Exercise requirements: Each line from the one containing "SHIPPING (71, 1392)" to the end of the records below should be restated word for word; please leave out all other lines.
───── Available records ─────
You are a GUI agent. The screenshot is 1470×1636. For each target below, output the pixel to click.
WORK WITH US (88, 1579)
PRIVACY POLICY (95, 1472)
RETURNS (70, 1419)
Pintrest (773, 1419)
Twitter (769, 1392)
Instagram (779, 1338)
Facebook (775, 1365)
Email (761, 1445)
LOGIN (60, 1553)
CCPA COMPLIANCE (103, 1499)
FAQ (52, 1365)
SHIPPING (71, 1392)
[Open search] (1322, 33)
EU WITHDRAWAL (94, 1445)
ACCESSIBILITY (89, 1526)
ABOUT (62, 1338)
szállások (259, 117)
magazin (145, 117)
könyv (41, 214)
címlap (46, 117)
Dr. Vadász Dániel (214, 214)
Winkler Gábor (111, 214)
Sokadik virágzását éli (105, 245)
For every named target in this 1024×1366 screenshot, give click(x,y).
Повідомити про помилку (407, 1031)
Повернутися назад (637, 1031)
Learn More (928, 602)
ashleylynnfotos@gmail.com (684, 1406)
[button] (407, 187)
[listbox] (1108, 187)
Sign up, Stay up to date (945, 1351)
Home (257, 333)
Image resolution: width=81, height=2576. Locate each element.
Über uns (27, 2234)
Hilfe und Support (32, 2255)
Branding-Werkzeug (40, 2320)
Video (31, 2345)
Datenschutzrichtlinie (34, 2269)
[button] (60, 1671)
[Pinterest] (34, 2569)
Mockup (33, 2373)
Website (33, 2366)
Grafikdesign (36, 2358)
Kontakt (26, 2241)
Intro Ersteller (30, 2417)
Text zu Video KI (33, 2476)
─────
Response:
SHIPPING (71, 1392)
[Open search] (1322, 33)
EU WITHDRAWAL (94, 1445)
ACCESSIBILITY (89, 1526)
ABOUT (62, 1338)
szállások (259, 117)
magazin (145, 117)
könyv (41, 214)
címlap (46, 117)
Dr. Vadász Dániel (214, 214)
Winkler Gábor (111, 214)
Sokadik virágzását éli (105, 245)
For every named target in this 1024×1366 screenshot, give click(x,y).
Повідомити про помилку (407, 1031)
Повернутися назад (637, 1031)
Learn More (928, 602)
ashleylynnfotos@gmail.com (684, 1406)
[button] (407, 187)
[listbox] (1108, 187)
Sign up, Stay up to date (945, 1351)
Home (257, 333)
Image resolution: width=81, height=2576. Locate each element.
Über uns (27, 2234)
Hilfe und Support (32, 2255)
Branding-Werkzeug (40, 2320)
Video (31, 2345)
Datenschutzrichtlinie (34, 2269)
[button] (60, 1671)
[Pinterest] (34, 2569)
Mockup (33, 2373)
Website (33, 2366)
Grafikdesign (36, 2358)
Kontakt (26, 2241)
Intro Ersteller (30, 2417)
Text zu Video KI (33, 2476)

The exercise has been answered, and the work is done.